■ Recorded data
-------

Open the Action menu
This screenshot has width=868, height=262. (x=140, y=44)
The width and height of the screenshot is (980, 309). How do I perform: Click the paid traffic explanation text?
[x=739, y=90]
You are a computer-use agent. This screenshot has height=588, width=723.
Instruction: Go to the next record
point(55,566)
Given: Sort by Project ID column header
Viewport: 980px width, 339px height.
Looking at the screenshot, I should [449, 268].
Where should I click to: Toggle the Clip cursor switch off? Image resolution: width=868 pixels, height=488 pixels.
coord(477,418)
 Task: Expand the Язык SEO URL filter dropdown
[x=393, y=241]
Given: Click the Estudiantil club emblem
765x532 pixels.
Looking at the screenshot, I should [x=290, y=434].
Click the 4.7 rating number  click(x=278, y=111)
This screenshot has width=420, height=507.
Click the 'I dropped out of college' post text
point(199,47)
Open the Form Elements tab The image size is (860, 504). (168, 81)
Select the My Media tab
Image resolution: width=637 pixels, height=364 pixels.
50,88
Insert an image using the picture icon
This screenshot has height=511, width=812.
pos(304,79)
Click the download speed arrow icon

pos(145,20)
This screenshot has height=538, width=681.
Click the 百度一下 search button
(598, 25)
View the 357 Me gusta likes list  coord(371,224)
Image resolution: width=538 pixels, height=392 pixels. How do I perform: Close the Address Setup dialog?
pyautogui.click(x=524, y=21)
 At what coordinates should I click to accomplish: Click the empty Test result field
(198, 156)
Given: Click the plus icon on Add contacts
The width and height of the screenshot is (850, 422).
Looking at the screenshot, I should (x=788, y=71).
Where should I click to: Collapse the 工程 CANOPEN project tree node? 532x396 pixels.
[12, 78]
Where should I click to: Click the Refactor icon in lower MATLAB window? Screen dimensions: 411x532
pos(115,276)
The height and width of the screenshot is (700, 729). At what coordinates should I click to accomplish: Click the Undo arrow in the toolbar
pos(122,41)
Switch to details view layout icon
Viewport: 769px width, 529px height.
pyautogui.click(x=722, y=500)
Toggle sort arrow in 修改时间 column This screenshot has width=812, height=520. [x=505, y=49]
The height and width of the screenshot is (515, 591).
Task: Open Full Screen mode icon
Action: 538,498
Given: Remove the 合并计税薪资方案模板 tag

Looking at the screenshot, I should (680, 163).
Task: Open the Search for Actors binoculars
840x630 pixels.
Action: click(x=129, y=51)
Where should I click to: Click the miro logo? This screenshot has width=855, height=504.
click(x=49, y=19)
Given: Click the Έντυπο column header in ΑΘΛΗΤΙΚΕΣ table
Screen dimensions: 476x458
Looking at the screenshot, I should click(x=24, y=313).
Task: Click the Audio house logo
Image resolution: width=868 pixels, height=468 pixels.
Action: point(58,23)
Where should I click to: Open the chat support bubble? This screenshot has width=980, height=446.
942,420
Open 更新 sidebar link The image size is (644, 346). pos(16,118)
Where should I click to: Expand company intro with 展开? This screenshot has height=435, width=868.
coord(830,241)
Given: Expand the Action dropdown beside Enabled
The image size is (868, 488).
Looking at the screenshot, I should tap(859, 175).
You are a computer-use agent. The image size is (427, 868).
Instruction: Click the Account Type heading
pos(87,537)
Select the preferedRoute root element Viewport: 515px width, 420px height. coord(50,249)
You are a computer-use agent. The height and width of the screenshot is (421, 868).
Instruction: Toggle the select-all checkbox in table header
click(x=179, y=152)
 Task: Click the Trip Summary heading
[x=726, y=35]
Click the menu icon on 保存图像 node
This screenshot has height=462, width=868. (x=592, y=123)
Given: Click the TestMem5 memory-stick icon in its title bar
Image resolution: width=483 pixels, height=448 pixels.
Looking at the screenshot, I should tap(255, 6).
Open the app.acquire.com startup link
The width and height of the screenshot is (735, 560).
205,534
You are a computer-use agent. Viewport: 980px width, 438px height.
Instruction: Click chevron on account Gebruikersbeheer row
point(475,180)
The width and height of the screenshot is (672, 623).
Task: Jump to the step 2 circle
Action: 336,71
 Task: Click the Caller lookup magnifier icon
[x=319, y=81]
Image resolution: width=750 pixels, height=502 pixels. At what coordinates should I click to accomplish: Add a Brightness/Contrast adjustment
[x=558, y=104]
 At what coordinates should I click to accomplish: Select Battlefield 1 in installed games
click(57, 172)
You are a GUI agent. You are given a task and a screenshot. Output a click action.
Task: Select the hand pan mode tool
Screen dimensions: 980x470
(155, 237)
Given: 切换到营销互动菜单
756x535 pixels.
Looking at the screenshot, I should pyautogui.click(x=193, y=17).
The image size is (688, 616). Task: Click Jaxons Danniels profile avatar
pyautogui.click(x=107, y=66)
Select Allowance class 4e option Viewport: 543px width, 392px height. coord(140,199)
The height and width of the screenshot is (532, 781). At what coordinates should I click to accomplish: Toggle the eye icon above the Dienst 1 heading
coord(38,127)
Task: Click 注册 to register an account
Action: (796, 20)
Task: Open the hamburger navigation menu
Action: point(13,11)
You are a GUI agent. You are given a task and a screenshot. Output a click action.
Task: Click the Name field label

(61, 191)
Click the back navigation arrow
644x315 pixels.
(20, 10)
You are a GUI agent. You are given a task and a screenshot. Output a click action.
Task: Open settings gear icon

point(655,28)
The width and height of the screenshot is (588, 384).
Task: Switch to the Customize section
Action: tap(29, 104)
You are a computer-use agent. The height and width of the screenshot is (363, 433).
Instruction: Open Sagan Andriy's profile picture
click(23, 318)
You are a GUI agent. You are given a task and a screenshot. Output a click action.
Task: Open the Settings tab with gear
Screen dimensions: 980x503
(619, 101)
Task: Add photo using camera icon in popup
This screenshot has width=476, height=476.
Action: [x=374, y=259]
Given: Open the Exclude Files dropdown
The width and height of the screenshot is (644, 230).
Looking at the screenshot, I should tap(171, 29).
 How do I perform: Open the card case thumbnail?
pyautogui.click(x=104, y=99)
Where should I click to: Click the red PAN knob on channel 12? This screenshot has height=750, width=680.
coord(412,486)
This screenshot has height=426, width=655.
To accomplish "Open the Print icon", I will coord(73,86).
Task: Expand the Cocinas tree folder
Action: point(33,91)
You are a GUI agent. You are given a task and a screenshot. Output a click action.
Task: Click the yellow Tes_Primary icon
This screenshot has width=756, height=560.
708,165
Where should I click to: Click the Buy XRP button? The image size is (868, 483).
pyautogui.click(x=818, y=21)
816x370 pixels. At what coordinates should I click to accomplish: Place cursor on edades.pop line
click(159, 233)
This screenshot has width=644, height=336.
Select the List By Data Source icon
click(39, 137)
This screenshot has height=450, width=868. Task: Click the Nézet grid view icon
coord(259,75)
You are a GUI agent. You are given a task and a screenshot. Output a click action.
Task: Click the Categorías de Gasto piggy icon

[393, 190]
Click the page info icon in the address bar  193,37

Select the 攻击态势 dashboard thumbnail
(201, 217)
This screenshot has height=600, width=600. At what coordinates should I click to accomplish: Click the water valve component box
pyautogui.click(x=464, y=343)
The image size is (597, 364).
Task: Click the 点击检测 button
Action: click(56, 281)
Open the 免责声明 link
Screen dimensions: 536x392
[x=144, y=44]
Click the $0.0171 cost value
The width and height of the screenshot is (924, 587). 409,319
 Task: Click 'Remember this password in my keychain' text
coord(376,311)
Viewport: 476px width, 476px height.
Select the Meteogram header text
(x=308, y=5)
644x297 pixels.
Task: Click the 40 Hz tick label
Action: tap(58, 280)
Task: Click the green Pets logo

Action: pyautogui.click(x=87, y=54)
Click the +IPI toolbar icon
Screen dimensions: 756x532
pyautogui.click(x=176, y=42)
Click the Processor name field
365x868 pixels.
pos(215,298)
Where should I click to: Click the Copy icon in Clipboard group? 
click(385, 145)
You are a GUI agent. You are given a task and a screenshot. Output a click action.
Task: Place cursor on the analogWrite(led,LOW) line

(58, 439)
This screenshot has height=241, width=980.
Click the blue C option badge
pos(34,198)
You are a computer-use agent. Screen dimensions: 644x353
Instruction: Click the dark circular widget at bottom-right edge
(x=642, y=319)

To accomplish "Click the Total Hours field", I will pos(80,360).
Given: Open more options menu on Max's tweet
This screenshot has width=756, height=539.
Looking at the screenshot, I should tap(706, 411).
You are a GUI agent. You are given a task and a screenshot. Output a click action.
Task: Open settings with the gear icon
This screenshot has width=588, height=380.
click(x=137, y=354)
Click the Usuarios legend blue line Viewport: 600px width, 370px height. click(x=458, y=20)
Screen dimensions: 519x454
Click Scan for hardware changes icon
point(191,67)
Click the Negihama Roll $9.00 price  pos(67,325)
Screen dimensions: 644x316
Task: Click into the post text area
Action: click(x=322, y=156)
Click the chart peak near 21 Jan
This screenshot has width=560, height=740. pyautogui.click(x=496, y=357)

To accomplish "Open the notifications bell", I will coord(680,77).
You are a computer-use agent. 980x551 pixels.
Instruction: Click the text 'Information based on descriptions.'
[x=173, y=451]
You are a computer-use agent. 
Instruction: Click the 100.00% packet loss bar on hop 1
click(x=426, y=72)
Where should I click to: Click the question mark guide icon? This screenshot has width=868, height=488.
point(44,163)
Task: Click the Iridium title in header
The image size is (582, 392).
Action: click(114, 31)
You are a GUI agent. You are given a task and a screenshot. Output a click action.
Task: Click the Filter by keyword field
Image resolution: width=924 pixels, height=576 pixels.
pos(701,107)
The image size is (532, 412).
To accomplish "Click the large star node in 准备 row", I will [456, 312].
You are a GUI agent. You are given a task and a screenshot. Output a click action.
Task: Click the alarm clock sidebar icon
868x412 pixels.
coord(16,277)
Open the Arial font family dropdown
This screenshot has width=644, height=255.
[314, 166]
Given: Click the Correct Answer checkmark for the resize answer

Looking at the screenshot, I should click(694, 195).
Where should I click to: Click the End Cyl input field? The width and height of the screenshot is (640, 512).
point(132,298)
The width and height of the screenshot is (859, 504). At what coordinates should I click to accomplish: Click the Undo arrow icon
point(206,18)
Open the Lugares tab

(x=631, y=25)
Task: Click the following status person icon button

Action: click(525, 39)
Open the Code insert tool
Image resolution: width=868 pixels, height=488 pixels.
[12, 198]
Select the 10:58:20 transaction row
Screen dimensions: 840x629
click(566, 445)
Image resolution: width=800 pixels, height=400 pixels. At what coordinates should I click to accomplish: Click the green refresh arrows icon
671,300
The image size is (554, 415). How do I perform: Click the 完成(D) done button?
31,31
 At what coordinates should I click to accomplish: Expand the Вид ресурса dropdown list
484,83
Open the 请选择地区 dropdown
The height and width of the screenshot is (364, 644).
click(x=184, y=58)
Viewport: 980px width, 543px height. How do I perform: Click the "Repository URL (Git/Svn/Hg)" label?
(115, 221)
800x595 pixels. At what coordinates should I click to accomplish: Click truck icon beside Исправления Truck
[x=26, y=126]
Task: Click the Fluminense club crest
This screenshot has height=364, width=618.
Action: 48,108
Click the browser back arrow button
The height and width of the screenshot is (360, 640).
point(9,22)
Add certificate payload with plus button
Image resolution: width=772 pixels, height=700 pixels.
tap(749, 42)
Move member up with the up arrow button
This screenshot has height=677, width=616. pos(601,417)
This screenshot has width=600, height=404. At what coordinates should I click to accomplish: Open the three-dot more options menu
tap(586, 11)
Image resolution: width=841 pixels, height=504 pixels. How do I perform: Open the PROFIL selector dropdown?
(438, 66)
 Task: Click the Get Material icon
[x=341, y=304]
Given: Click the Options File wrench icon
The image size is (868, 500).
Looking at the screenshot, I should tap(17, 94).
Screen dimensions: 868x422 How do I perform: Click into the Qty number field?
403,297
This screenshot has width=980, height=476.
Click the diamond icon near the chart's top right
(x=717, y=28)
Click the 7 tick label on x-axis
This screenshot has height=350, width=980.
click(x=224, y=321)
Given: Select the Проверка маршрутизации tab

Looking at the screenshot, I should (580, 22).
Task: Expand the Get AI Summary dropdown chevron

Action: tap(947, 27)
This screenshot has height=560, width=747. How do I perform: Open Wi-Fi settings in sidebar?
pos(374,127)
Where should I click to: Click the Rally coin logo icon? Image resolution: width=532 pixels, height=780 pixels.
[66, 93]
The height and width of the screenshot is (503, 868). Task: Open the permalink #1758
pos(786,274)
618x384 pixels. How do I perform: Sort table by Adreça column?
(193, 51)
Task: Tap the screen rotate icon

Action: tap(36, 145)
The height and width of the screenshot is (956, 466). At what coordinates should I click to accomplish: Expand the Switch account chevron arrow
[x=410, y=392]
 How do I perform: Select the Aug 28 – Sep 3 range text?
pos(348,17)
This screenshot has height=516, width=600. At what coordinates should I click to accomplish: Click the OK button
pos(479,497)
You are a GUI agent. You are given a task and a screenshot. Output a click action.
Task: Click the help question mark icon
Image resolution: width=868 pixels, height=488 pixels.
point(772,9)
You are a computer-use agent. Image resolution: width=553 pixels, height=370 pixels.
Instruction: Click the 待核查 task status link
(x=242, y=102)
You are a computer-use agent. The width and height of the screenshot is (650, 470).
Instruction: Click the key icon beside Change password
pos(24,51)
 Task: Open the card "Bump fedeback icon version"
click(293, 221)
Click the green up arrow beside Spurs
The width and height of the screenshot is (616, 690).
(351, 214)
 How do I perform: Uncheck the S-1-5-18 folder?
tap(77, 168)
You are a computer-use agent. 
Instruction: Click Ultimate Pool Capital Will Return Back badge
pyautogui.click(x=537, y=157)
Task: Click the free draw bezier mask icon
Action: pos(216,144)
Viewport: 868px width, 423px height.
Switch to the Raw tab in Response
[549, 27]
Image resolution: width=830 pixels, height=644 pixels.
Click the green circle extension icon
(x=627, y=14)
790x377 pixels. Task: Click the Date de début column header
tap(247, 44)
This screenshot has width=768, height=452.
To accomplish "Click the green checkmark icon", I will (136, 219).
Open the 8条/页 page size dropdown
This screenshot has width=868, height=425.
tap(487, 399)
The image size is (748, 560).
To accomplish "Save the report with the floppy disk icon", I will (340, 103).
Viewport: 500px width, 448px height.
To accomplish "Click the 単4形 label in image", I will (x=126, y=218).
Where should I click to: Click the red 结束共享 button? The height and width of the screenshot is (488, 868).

-------

How many lines of the entries contain the string "plus"? Answer with a number and no other words.

■ EXERCISE SOLUTION
2